Ainsi, les époux [N] disposaient-ils d'un délai de deux ans à compter du dimanche 23 juillet 2017 pour assigner la société JLFD Production. Or, ils n'ont assigné que le 14 septembre 2020. Il s'est ainsi écoulé un délai de trois ans, un mois, trois semaines et un jour.

En conséquence, l'action des époux [N] était prescrite.

Sur la prescription en matière de responsabilité des produits défectueux

L'article 1245-16 du Code civil prévoit que 'l'action en réparation fondée sur les dispositions du présent chapitre se prescrit dans un délai de trois ans à compter de la date à laquelle le demandeur a eu ou aurait dû avoir connaissance du dommage, du défaut et de l'identité du producteur'.

Il résulte de l'article 1245-16 du Code civil que le point de départ de la prescription est subordonné à la connaissance du dommage ou du défaut. Rapporté aux faits de l'espèce, les époux [N] ont eu connaissance du dommage et du défaut le 23 juillet 2017, jour où ils ont constaté la rupture du bat-flanc.

C'est ainsi, à cette date, que la prescription triennale a commencé à courir. Or, ils n'ont assigné la société JLFD Production que le 14 septembre 2020, soit un mois et trois semaines après la fin du délai de trois ans. L'action des époux [N] était prescrite.

En conséquence, il y a lieu d'accueillir la fin de non-recevoir soulevée par la société JLFD Production.

Sur la demande en dommages et intérêts pour procédure abusive

La société JLFD demande la condamnation des époux [N] considérant leur procédure abusive car leur précédent conseil n'aurait pas informé le sien de la procédure en cours et que les époux [N] ont eu recours à des experts contactés par eux.

Le défaut de constitution engendré par un manque de communication entre auxiliaires de justice ainsi que le recours à des expertises amiables ne peuvent, tels qu'ils résultent des faits de l'espèce, constituer un abus du droit d'agir en justice, d'autant que la société JLFD a pu interjeter appel de la décision et faire valoir sa position.
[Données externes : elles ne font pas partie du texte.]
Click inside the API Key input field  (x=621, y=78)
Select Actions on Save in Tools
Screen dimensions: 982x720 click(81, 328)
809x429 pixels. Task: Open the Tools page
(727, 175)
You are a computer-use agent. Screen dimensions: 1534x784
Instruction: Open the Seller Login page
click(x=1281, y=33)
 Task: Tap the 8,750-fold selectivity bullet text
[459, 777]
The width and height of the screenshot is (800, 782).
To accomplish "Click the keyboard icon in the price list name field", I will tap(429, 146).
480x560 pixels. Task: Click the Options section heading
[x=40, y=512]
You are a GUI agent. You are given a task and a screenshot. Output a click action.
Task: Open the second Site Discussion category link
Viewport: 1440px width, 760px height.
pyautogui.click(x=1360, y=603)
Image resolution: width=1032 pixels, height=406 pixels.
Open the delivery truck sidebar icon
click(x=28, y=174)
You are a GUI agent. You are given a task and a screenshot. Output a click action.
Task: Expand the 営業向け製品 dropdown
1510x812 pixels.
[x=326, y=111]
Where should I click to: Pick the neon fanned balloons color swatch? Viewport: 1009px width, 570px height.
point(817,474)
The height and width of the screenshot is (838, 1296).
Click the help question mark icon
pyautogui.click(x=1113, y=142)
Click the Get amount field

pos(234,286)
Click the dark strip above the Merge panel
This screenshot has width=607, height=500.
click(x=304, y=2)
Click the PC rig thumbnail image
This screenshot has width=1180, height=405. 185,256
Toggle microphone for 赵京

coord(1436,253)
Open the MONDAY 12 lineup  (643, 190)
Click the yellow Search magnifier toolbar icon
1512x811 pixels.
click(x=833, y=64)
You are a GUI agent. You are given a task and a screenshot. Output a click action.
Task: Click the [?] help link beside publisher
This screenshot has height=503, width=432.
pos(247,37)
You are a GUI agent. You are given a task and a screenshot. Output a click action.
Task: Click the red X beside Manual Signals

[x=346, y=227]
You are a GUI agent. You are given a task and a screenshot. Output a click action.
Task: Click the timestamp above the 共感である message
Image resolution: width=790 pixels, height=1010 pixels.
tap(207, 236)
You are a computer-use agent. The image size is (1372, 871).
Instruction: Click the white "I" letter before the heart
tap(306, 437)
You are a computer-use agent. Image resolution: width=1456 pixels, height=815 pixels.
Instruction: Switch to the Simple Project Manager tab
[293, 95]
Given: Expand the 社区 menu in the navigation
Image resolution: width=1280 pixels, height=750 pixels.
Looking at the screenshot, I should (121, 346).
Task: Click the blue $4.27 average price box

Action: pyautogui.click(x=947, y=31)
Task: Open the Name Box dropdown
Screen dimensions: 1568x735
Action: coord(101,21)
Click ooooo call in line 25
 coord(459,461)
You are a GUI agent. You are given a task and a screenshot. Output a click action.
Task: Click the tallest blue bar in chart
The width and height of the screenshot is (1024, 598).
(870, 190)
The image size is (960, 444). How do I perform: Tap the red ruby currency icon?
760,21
Dès lors, elle doit être déboutée de sa demande.

Sur les demandes accessoires

Il y a lieu d'infirmer le jugement en ce qu'il a condamné la société JLFD à verser aux époux [N] la somme de 1.500 euros sur le fondement de l'article 700 du Code de procédure civile et l'a condamnée aux entiers dépens.

En cause d'appel, l'équité commande l'allocation d'une indemnité de 3000 euros à la société JLFD Production sur le fondement de l'article 700 du Code de procédure civile.

Les époux [N] seront aussi condamnés aux entiers dépens de première instance et d'appel.

PAR CES MOTIFS

- infirme le jugement du tribunal judiciaire de Bergerac du 9 février 2021 en toutes ses dispositions

Statuant à nouveau,

- déclare l'action sur le fondement de la garantie des vices cachés prescrite,

- déclare l'action sur le fondement de la responsabilité des produits défectueux prescrite,

- déboute la société JLFD Production de sa demande de condamnation des époux [N] pour procédure abusive,

- condamne les époux [N] aux dépens de première instance

Y ajoutant,

- condamne Monsieur [Z] [N] et Madame [S] [N] à verser à la société JLFD Production la somme de 3.000 euros sur le fondement de l'article 700 du Code de procédure civile,

- condamne Monsieur [Z] [N] et Madame [S] [N] aux entiers dépens d'appel.

Le présent arrêt a été signé par Monsieur Jacques BOUDY, président, et par Madame Audrey COLLIN, greffier, auquel la minute de la décision a été remise par le magistrat signataire.